Associação de Imprensa de Inspiração Cristã alerta para a «grande incógnita» acerca das prioridades do próximo Governo para o setor

Foto Agência ECCLESIA/PR

Fátima, 21 jan 2022 (Ecclesia)  – O presidente da direção da Associação de Imprensa de Inspiração Cristã afirmou hoje que o “deserto noticioso” em muitos concelhos fragiliza a coesão territorial e disse que a distribuição postal está a “aniquilar” projetos jornalísticos regionais.

“Temos um grande adversário, que é a distribuição postal. A distribuição postal está a aniquilar – e é este o termo, não quero ser simpático com as palavras – os projetos jornalísticos regionais”, afirmo Paulo Ribeiro.
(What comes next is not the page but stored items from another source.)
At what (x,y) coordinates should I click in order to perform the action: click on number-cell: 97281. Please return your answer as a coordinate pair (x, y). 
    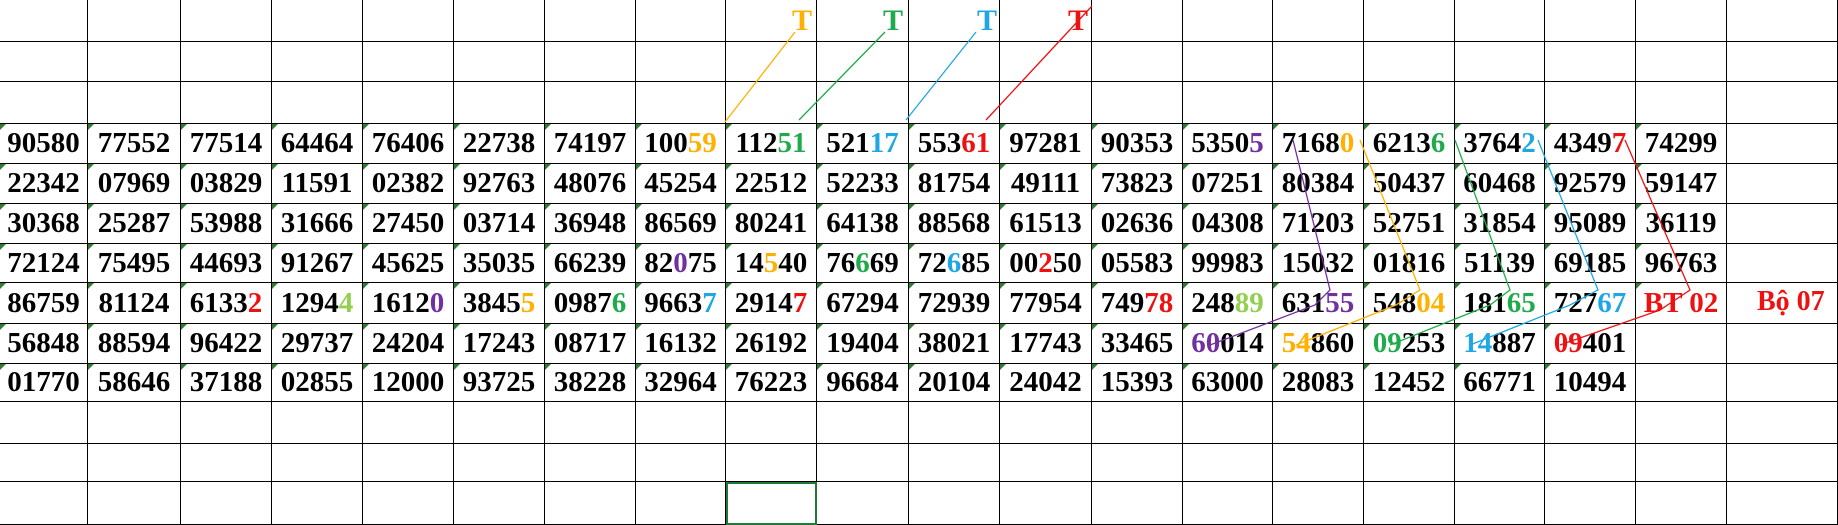
    Looking at the image, I should click on (1046, 144).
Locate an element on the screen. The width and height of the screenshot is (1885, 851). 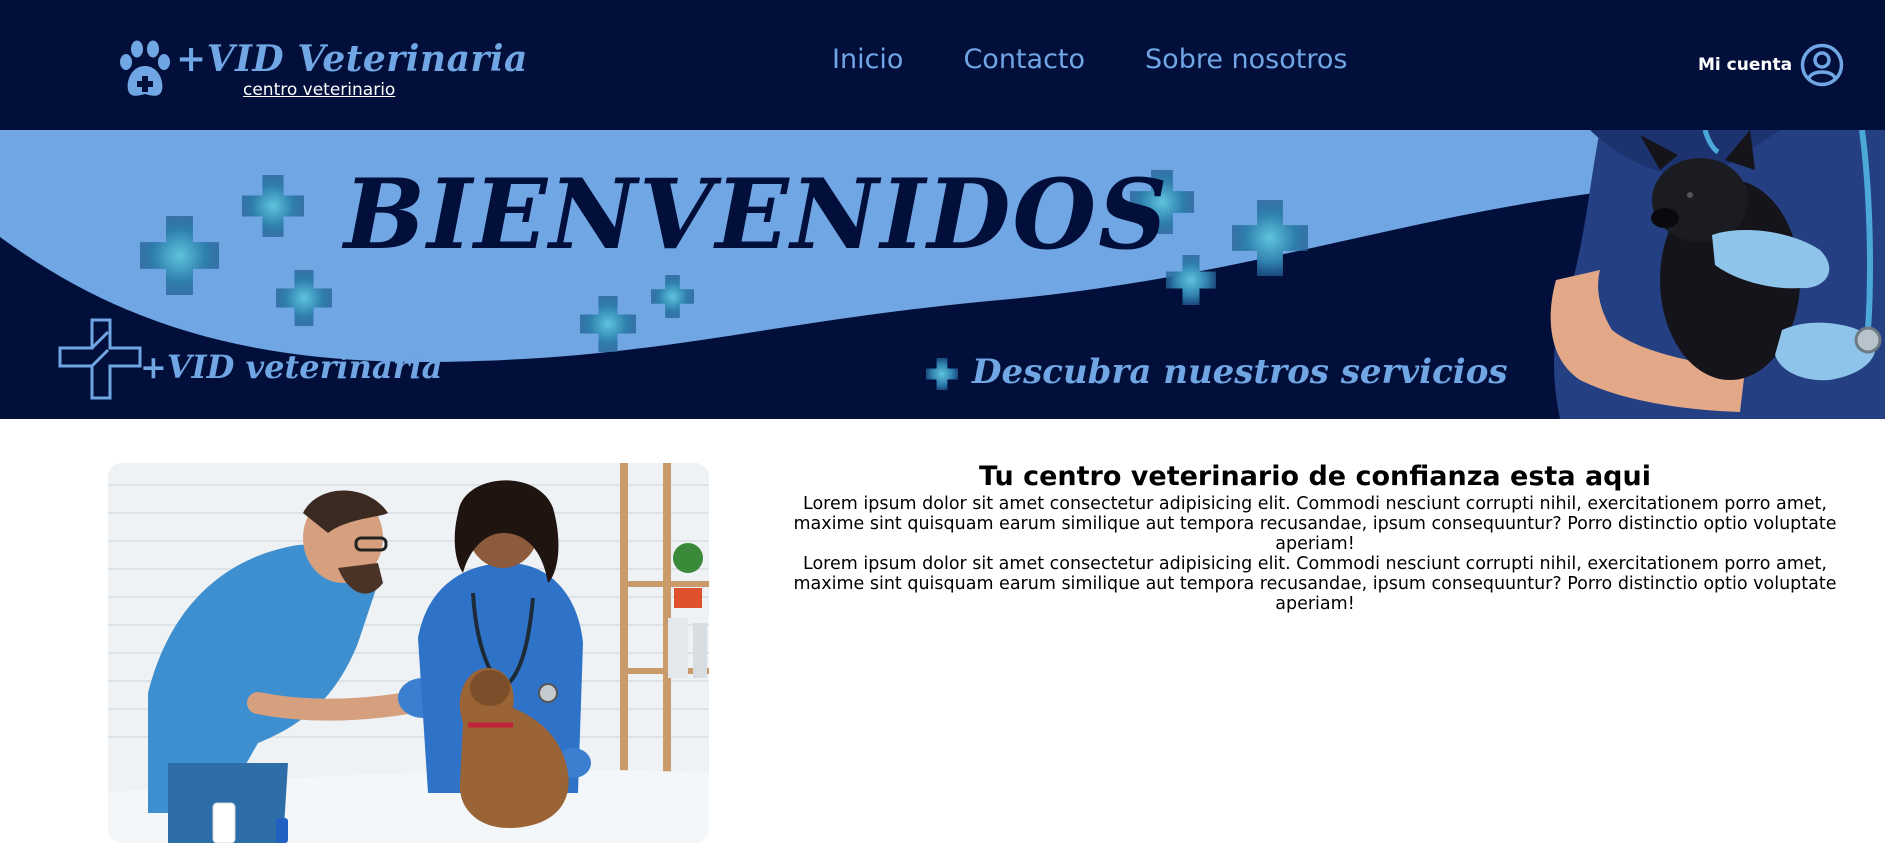
brand-name: +VID Veterinaria is located at coordinates (352, 59).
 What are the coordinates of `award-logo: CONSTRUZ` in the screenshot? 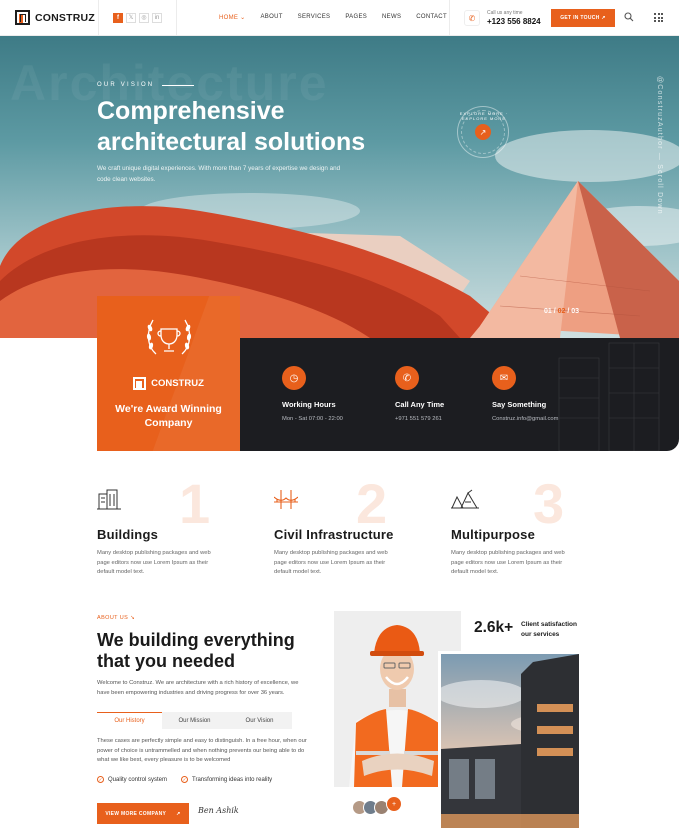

No fim dos trabalhos da Assembleia Geral da AIC, que decorreu hoje em Fátima, o presidente da direção da associação denunciou a quebra do “contrato de confiança” entre o leitor e um jornal por causa do atraso na distribuição postal dos títulos, afirmando que o leitor “sente-se defraudado” e leva a “quebra de muitas assinaturas”.

Quando o leitor faz uma assinatura com um jornal, há um contrato de confiança que é estabelecido entre o jornal e o leitor. Se esse jornal demora 3, 5, 6 dias a chegar ao destino, porque os correios não cumprem o prazo legal que está estabelecido, há um contrato de confiança que é quebrado”.

Paulo Ribeiro referiu-se também ao aumento dos custos de produção, onde o fator mais relevante é o custo do papel de jornal.

“Há escassez do papel do jornal no mercado internacional, dado que os grandes fornecedores de papel optaram por investir noutras áreas de negócio, nomeadamente nas entregas de encomendas, que faz com que haja poucos produtores de papel de jornal e uma subida do preço do custo”, afirmou.

O presidente da AIC afirmou também que “há uma grande incógnita” acerca das prioridades do próximo Governo para o setor, nomeadamente a imprensa regional, e sublinhou a importância do “apoio público e transparente” e que reforce “a coesão territorial”.

Para Paulo Ribeiro, “um deserto noticioso” em muitos concelhos do país é “prejudicial para as próprias comunidades porque não têm um referencial jornalístico a quem possam recorrer”

“Há muitos concelhos sem um único órgão de informação e isso é muito preocupante”, afirmou.

Ao desaparecer o jornal é a própria democracia local que fica pobre e a comunidade que fica órfão de um acesso a um bem cada vez mais importante: a informação”.

O presidente da AIC lembrou que “a coesão territorial faz-se através de projetos que possam unir pessoas”, onde a “comunicação social de proximidade tem um papel preponderante”.

Paulo Ribeiro realçou a “resiliência” de muitos projetos jornalísticos durante o tempo da pandemia, como aconteceu em “muitos períodos adversos ao longo da história”, e desafiou os títulos da imprensa regional a se “readaptarem”, uma vez que os “tempos novos não se compadecem com mentalidades antigas”.

A Associação de Imprensa de Inspiração Cristã realizou hoje a Assembleia Geral, onde foi reeleito para presidente, para um segundo mandato, Paulo Ribeiro.